DIRECTIONS: Bring a large pot of salted water to a boil for the pasta and cook according to package directions. Meanwhile in a medium skillet, cook the sausages over medium heat until browned on all sides; remove and set aside to keep warm. When they are cool enough to handle, cut them into bite-size pieces. Steam the cauliflower until it is al dente (slightly resistant to the bite), about 3 to 5 minutes. Set aside.

In same skillet used to cook sausages, heat half the olive oil over medium heat: add tomatoes, half the garlic and the thyme. Season and cook, stirring occasionally, over medium heat until most of the liquid is evaporated. In another medium skillet, heat the remaining oil, add the remaining garlic and steamed cauliflower and sauté until cauliflower is slightly golden. Add the sliced sausages to the cauliflower and continue cooking until sausages are reheated.

Pour cooked pasta into a large bowl, top with tomato mixture, then sausages and cauliflower. Adjust seasoning, then sprinkle with grated cheese. Mix at the table and serve with fried peppers, crusty bread and a crunchy green salad.

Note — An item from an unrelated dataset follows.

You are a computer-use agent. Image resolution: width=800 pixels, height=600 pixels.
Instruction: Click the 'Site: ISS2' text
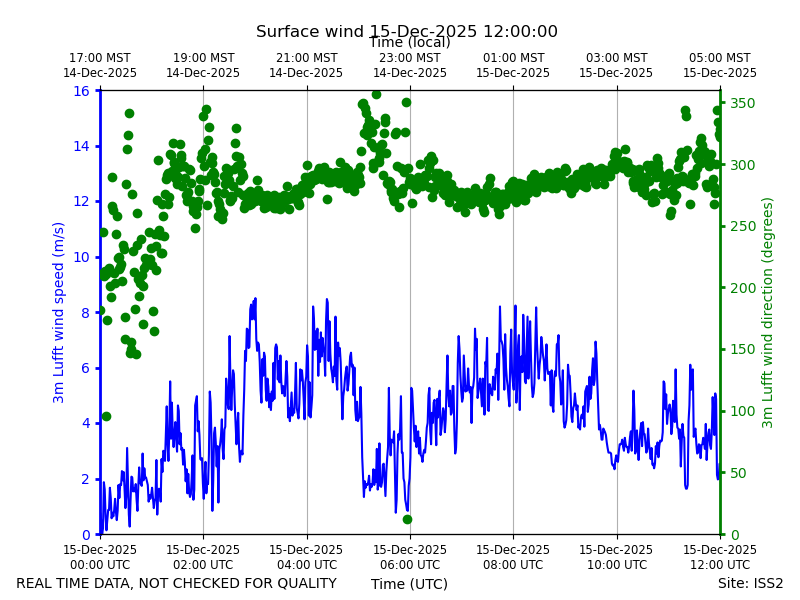click(751, 583)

Cauliflower Mashed Potatoes

Cauliflower Mashed Potatoes

YIELD: Makes 8 servings

INGREDIENTS:

1 medium head cauliflower, in pieces

6 potatoes, pared and coarsely chopped

½ stick butter

¹/3 cup milk or cream

2 eggs

Salt and freshly ground pepper, to taste

¼ cup golden raisins

¼ cup pignoli nuts

DIRECTIONS: Steam the cauliflower and potatoes until they are very soft, about 20 minutes. Preheat oven to 400 F. Grease a large soufflé dish or casserole. Mash cauliflower and potatoes by hand to break up pieces. Transfer to large bowl of electric mixer. Add butter, milk or cream, eggs and salt and pepper. Beat slowly at first, then increase mixer speed gradually until mixture is smooth. Stir in raisins. Transfer to prepared casserole dish. Sprinkle top with pignoli nuts. Bake until mixture is hot and pignoli nuts are golden, about 30 to 40 minutes. Serve with meat or poultry and a mixed salad. This is a revision of an article written by the author and published in this newspaper in 1989.

Cauliflower Salad

YIELD: Makes 6 servings

INGREDIENTS:

1 medium head cauliflower, broken into bite-size florets

1 tablespoon capers, rinsed and drained

4 flat anchovy fillets, minced

½ cup oil-cured black olives

¼ pound feta cheese, diced

¹/3 cup extra-virgin olive oil

2 to 3 tablespoons wine vinegar

Coarse salt and freshly ground black pepper, to taste

1 medium red onion, thinly sliced, separated into rings, then chopped

1 cup cherry tomatoes, halved

1 tablespoon fresh dill, chopped

DIRECTIONS: Steam the cauliflower until just tender, about 5 minutes; let cool to room temperature. In a small bowl combine the capers, anchovies, olives and feta cheese with the oil, vinegar, salt and pepper. Combine with cauliflower. Cover and let the cauliflower marinate at room temperature at least an hour. Just before serving, add the onion, tomatoes and dill. Serve with meat or poultry, pasta or eggplant.